### Try it
Please reproduce, exactly and with nothing added, the line containing "[combobox] (347, 306)" and every line after it to the end of the records.

────────────────

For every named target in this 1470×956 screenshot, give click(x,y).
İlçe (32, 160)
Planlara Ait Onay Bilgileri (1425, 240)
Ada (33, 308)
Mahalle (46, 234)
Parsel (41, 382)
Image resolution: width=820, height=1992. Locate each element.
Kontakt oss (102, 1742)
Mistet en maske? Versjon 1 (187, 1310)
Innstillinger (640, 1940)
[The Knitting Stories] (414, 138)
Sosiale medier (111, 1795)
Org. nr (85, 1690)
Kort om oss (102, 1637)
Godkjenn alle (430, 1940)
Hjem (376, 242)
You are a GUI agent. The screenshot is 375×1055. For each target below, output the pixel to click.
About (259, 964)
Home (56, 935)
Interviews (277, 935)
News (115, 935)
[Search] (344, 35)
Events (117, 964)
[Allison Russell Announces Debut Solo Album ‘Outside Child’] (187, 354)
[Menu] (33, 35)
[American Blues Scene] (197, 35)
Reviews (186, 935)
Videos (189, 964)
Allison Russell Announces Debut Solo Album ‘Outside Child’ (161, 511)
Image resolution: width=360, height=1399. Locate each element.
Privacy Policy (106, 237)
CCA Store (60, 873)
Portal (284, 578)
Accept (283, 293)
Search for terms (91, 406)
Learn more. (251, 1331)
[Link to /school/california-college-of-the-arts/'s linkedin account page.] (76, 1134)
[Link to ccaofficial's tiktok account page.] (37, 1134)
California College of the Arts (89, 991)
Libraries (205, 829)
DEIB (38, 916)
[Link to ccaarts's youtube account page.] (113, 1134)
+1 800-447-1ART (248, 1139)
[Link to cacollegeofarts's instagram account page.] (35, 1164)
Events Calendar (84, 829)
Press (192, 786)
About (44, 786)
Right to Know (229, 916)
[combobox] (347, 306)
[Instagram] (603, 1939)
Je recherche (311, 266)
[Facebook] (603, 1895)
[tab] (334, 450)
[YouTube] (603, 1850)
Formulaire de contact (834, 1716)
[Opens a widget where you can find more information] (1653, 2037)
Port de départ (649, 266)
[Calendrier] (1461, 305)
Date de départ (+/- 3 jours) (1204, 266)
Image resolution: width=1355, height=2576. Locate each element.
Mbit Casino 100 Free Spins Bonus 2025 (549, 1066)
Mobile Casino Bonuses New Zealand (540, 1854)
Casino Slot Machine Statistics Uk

────────────────

### Solution to the problem
[combobox] (347, 306)
[Instagram] (603, 1939)
Je recherche (311, 266)
[Facebook] (603, 1895)
[tab] (334, 450)
[YouTube] (603, 1850)
Formulaire de contact (834, 1716)
[Opens a widget where you can find more information] (1653, 2037)
Port de départ (649, 266)
[Calendrier] (1461, 305)
Date de départ (+/- 3 jours) (1204, 266)
Image resolution: width=1355, height=2576. Locate each element.
Mbit Casino 100 Free Spins Bonus 2025 (549, 1066)
Mobile Casino Bonuses New Zealand (540, 1854)
Casino Slot Machine Statistics Uk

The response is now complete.